New Delhi: DLF promoters KP Singh family will sell their 40 percent stake in the company's rental arm DLF Cyber City Developers for an estimated Rs 14,000 crore to institutional investors.
The promoters will re-invest a significant part of the amount realised from the sale in DLF Ltd.
The decision was taken by the DLF's board of directors in its meeting held here today based on the recommendation by the audit committee, which was set up last year to suggest ways to drive the growth of rental business.
According to market sources, the valuation of promoters' 40 per stake in DLF Cyber City Developers Ltd (DCCDL) could be around Rs 12,000-14,000 crore.
In late 2009, DLF had announced merger of its subsidiary DCCDL with promoters' firm Caraf Builders and Constructions.
DCCDL had then issued CCPS (compulsorily convertible preference shares) worth Rs 1,597 crore to promoters. Post conversion, promoters would have 40 percent stake in DCCDL, which holds bulk of the DLF's commercial assets.

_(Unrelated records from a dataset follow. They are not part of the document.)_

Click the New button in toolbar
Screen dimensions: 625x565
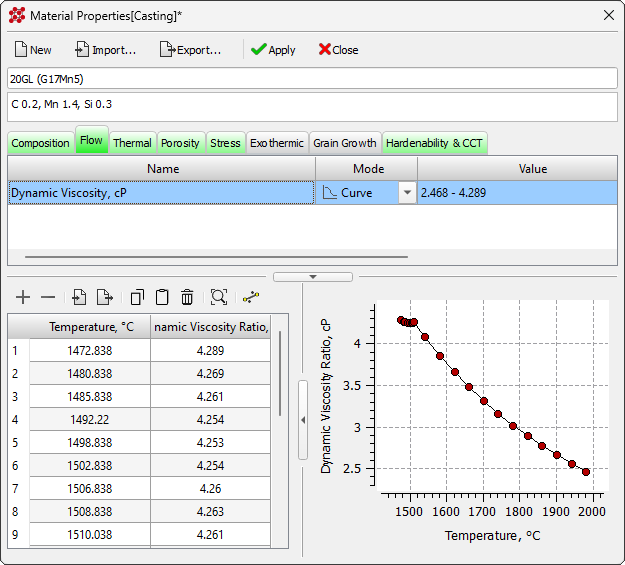tap(32, 50)
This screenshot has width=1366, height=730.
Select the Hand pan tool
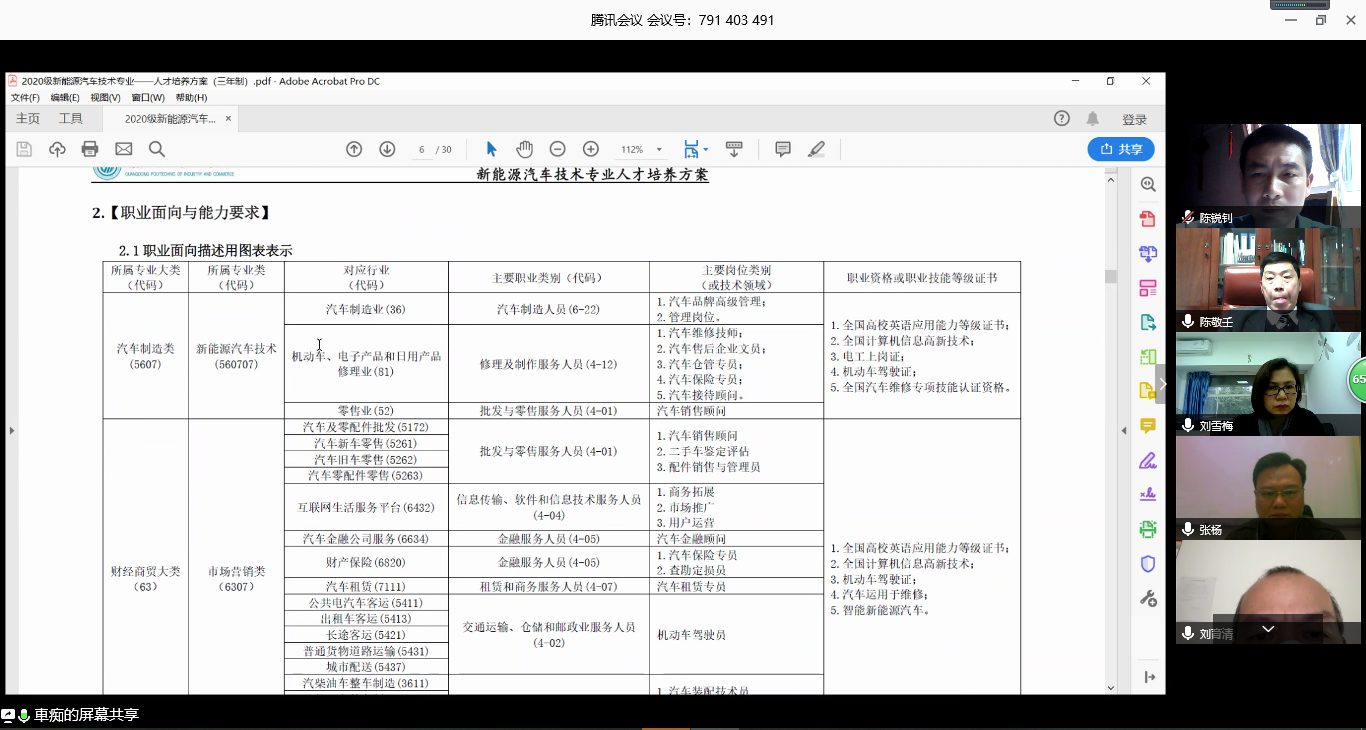[525, 149]
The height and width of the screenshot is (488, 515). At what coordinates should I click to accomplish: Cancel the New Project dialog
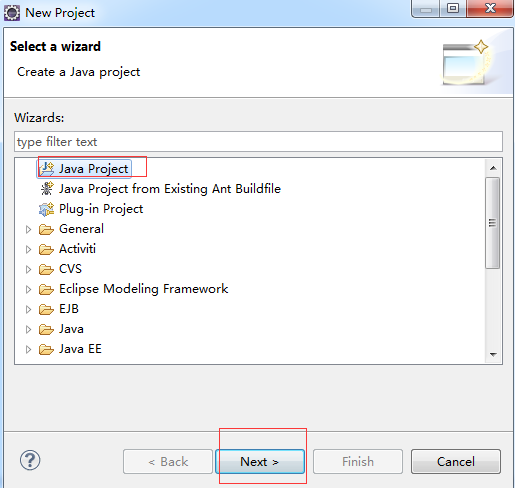[x=456, y=462]
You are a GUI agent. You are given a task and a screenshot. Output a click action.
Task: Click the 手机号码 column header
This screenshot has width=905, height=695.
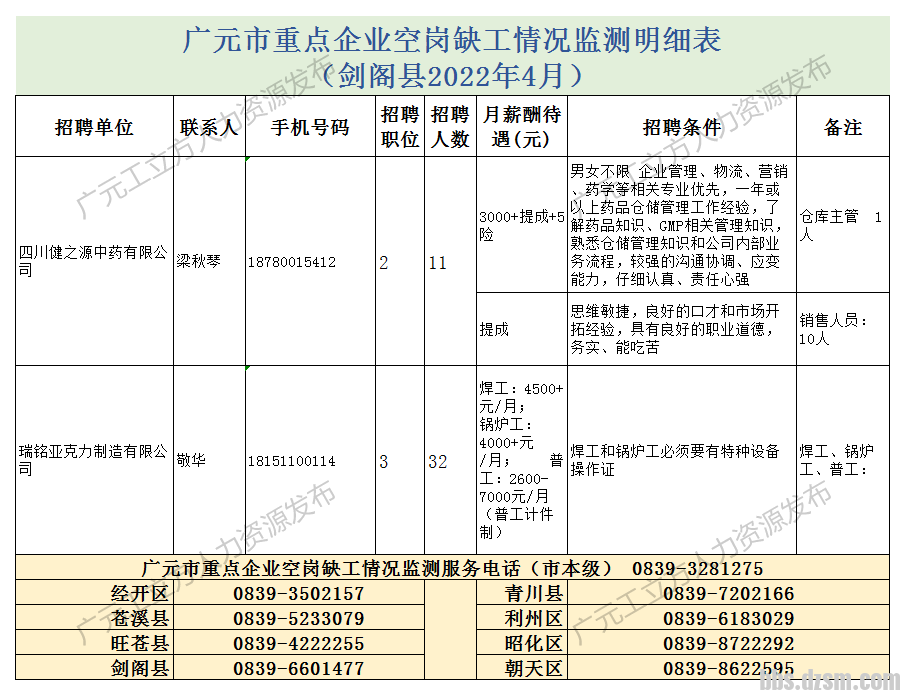coord(310,127)
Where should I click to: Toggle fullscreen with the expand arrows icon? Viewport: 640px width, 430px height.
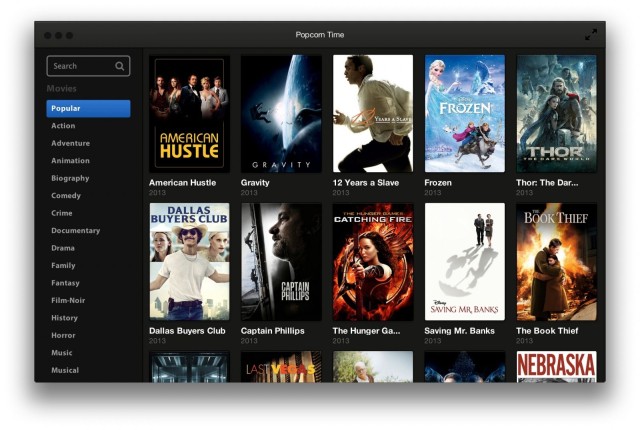[591, 34]
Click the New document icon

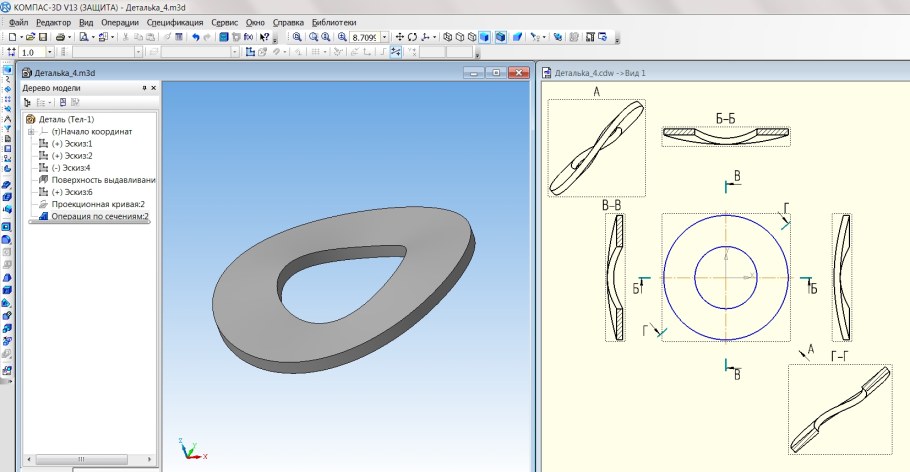coord(10,36)
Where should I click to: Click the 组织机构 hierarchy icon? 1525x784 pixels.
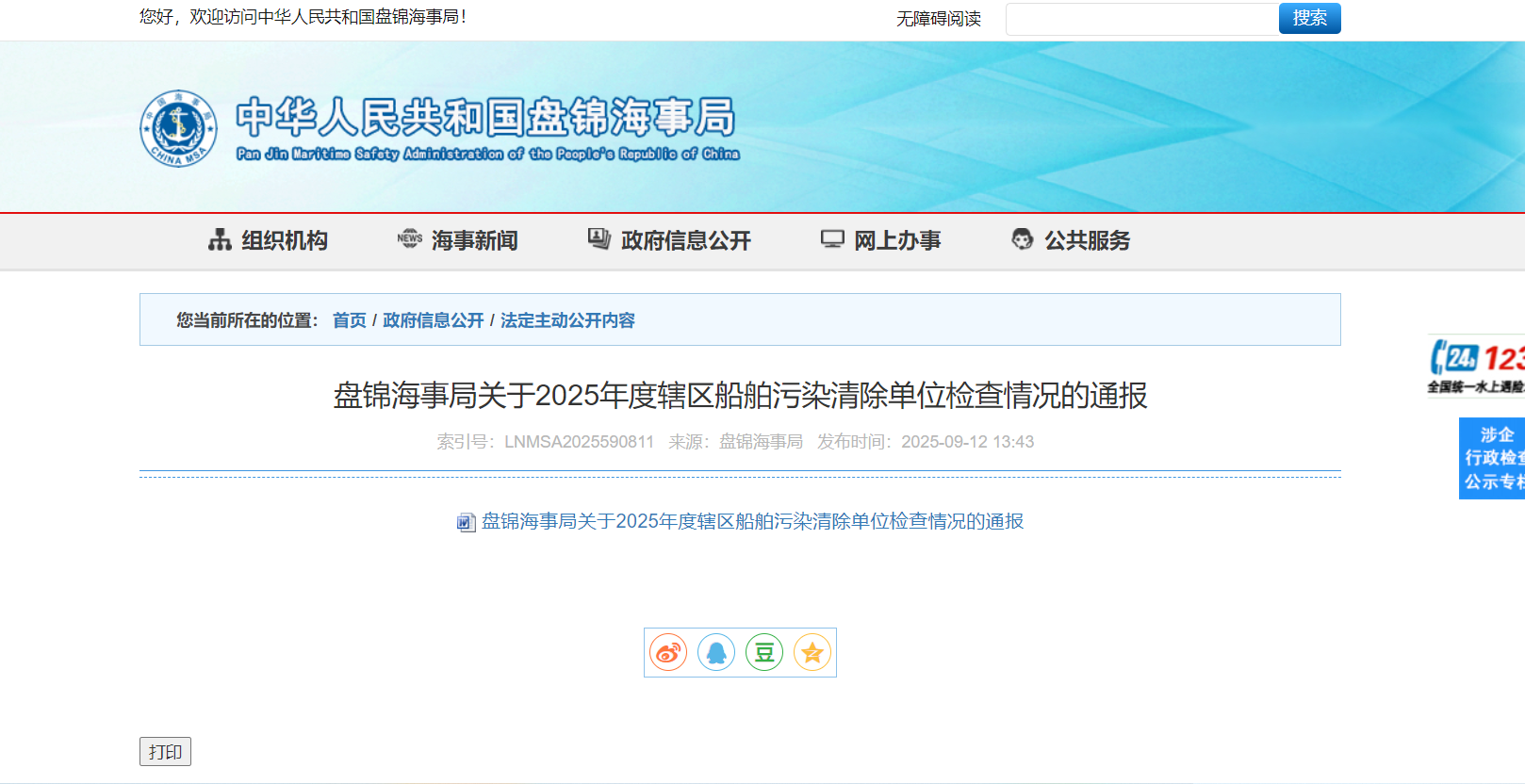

"With this proposed transaction, DLF will be able to achieve three of its main objectives -- removal of conflict of interest, creation of a rental platform with large financial investors and reducing substantial portion of debt. It's killing three birds with one stone," DLF Senior Executive Director Finance Saurav Chawla told PTI.
DLF would be able to create REITs in the capital market in partnership with the long term financial investors, he added.
The promoters stake in DLF, which stands at 75 percent, could increase post this investment, sources said.
To resolve the issue of CCPS held by promoters in DCCDL DLF in a filing to the BSE said that the board approved the recommendations made by the audit committee to sell promoters' stake in DCCDL to institutional investors.
The filing did not give any valuation of the promoters' equity stake in DCCDL.